◆ **Supplied material**
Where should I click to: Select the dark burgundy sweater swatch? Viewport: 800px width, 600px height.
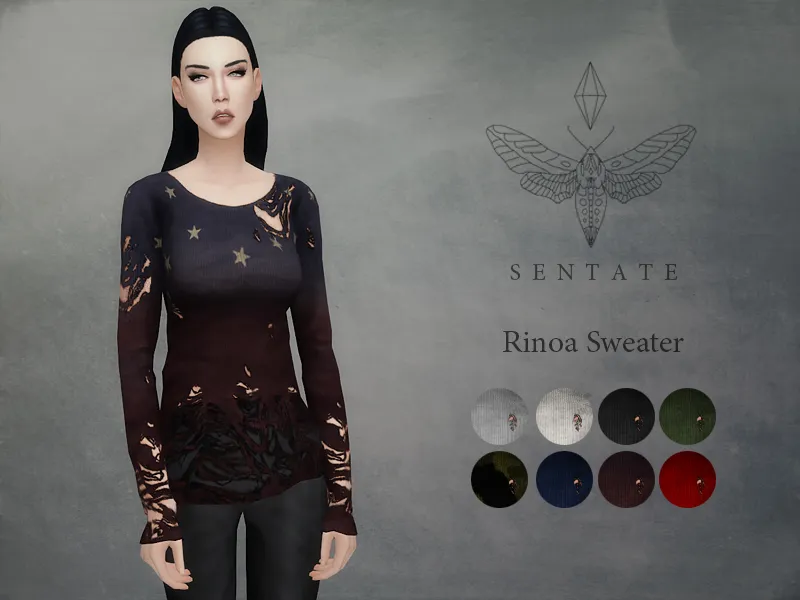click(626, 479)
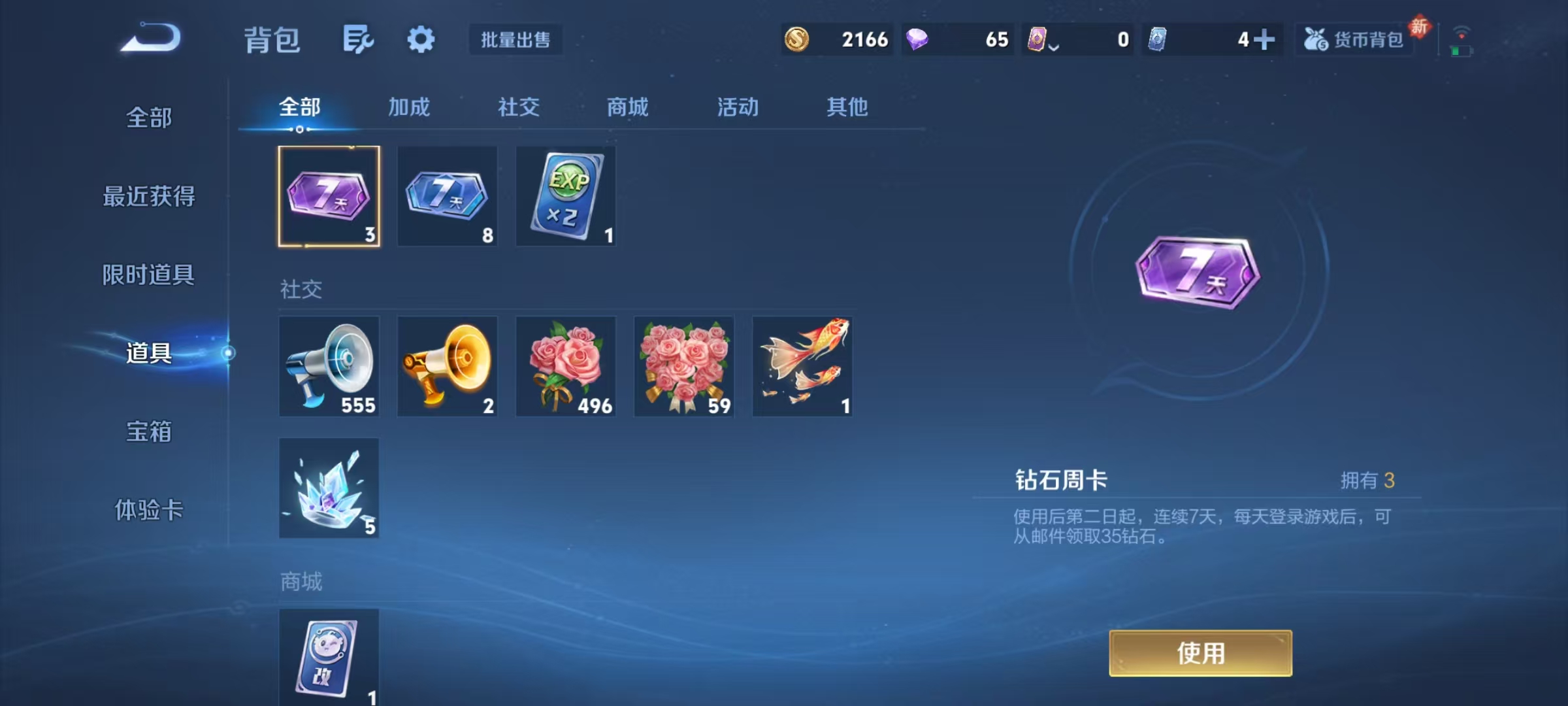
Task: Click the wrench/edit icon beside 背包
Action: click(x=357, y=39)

...

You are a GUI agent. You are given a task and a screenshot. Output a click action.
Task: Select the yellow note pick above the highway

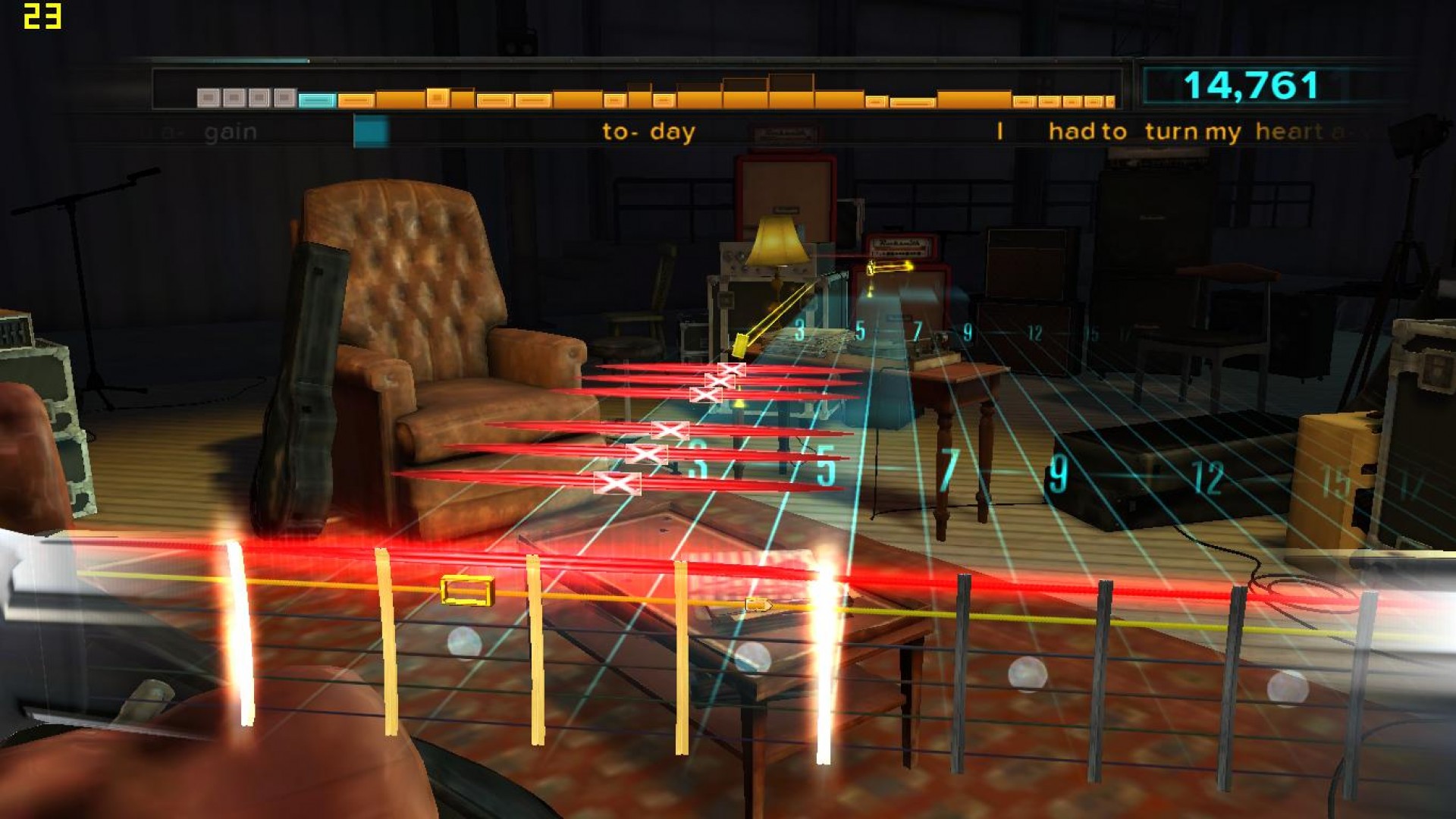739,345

◆ **Task details**
Set down the entries word for word, starting at the line that contains "Where should I" and ending at the line that contains "Action: click(x=357, y=39)". Include both of those lines, and leave the pictures out.

◆ **Finished task**
Where should I click to: Select the dark burgundy sweater swatch? Viewport: 800px width, 600px height.
click(626, 479)
Task: Click the wrench/edit icon beside 背包
Action: click(x=357, y=39)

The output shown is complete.